In India, the BCG-CII study illustrates that an inefficient supply chain leads to significant income losses. For example, for tomatoes, farmers in India receive only about 30% of the price paid by consumers, while this is as high as 50-70% in more developed markets. So, for small producers, the link with organised retailers helps in reaching larger markets, improving productivity, obtaining finance, and getting technical inputs.
In the case of consumers too, organised retail offers many advantages. As much as two-fifths of agri produce is wasted due to spoilage, insects and other factors in the absence of adequate storage and handling facilities, constricting supply for consumers and raising prices.
As consumer expectations of better quality and choice at affordable prices go up, modern retail formats are better equipped to meet aspirations. Consumers often suffer due to non-compliance of unorganised retailers with food safety standards. Testing of 1.6 million random samples in 2008 by the government reported adulteration of over 7% in food products. Enforcement of food safety laws becomes easier with larger retailers who are bound by laws, inspections and branding.
Large-scale retail formats can also help in aggregating benefits, which are then passed on to consumers in the form of lower prices. A survey by ICRIER shows that typical savings can range from 5-10%, with households earning less than R10,000 per month saving the most when buying from organised retail. Also, larger stores offer more variety to customers due to better expertise in managing complex supply chains. At a time when demand for choice is increasing among all classes, the organised retail format is better equipped to provide differentiated consumer products.
For workers, organised retail offers an opportunity to shift from the uncertainties of the unorganised sector to better wages and more security. In fact, this could be a high employment area for less-skilled workers wanting to shift from farm labour to jobs with better benefits such as provident fund, sick leave, etc.
It is estimated that about 7-10 million new jobs could be created directly and indirectly in organised retail and related logistics sectors, adding some $35-45 billion to incomes annually.
Higher productivity is also ensured as workers operate in superior work environments with better facilities and tools. Dignity of labour is assured for such workers. The sector also offers opportunities for personal growth and progression. Several large retailers are already providing training or investing in skill development.
Finally, the government too would be a beneficiary of higher investments in organised retail. Tax revenues would be generated through organised retailers, while transparency and accountability would also increase.
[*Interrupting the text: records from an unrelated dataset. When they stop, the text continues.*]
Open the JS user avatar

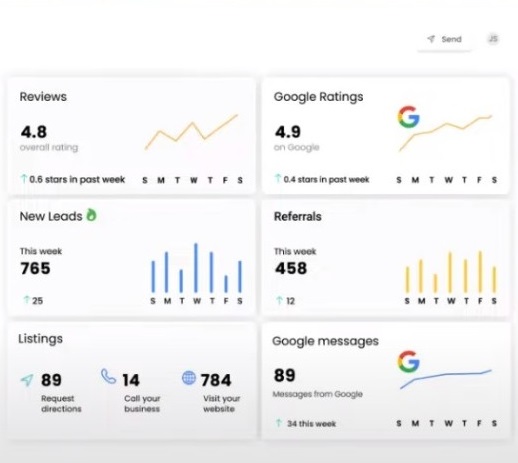493,39
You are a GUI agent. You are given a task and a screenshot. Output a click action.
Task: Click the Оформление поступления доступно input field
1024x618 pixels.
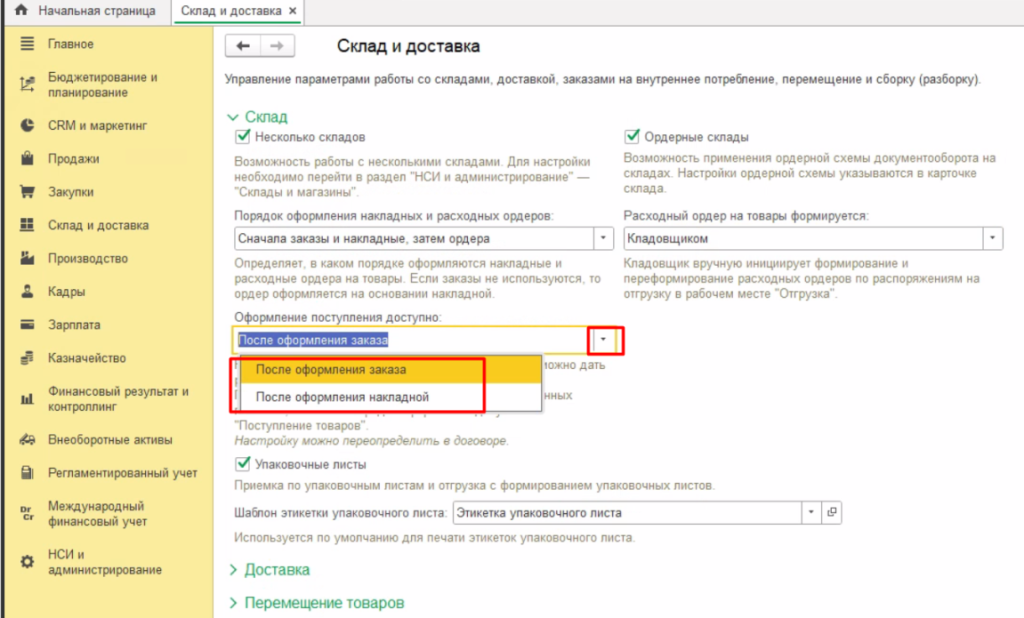[x=410, y=340]
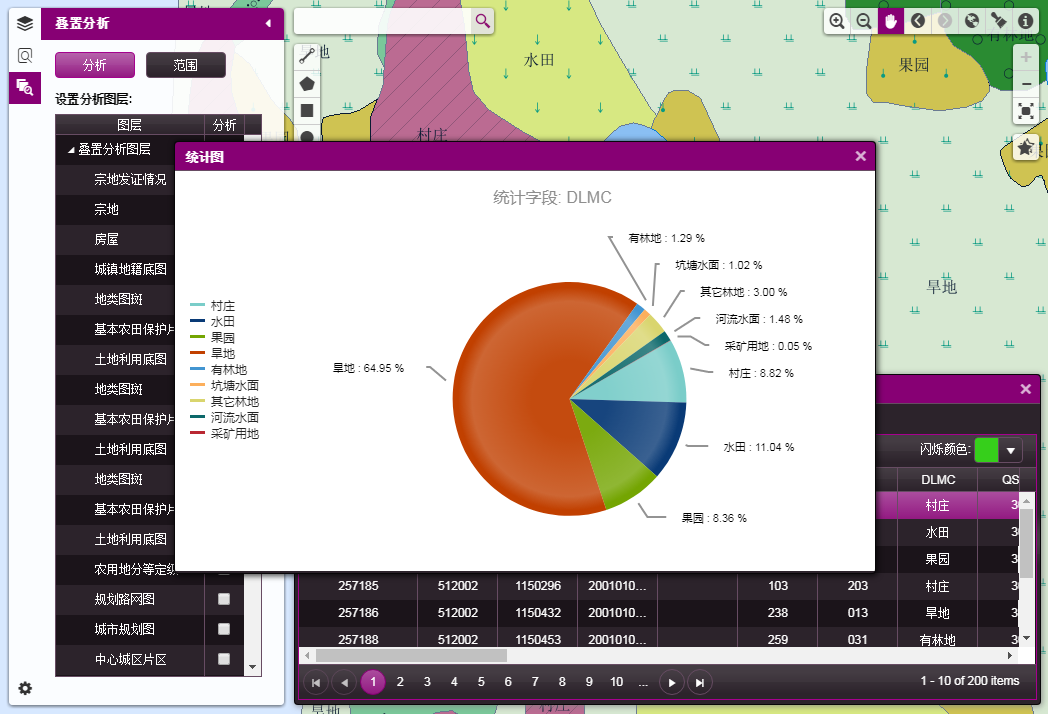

Currently, the size of the retail market in India is estimated at some $425 billion, which is projected to expand to $1,250 billion by 2020. Organised retail contributes just $28 billion, with a penetration rate of 6-7%. In the best scenario, the size of the organised retail component will be just about 21% of the total by 2020. Smaller players would continue to dominate the overall retail sector. Even in the last few years, a study by ICRIER found no evidence of a decline in employment in the unorganised sector as a result of entry of organised retailers.
At a time when inflation continues to be a concern, the announcement of FDI in retail comes as a major policy reform for the overall supply chain. The country needs the technology, innovation, scale and expertise of foreign retailers for unlocking supply values.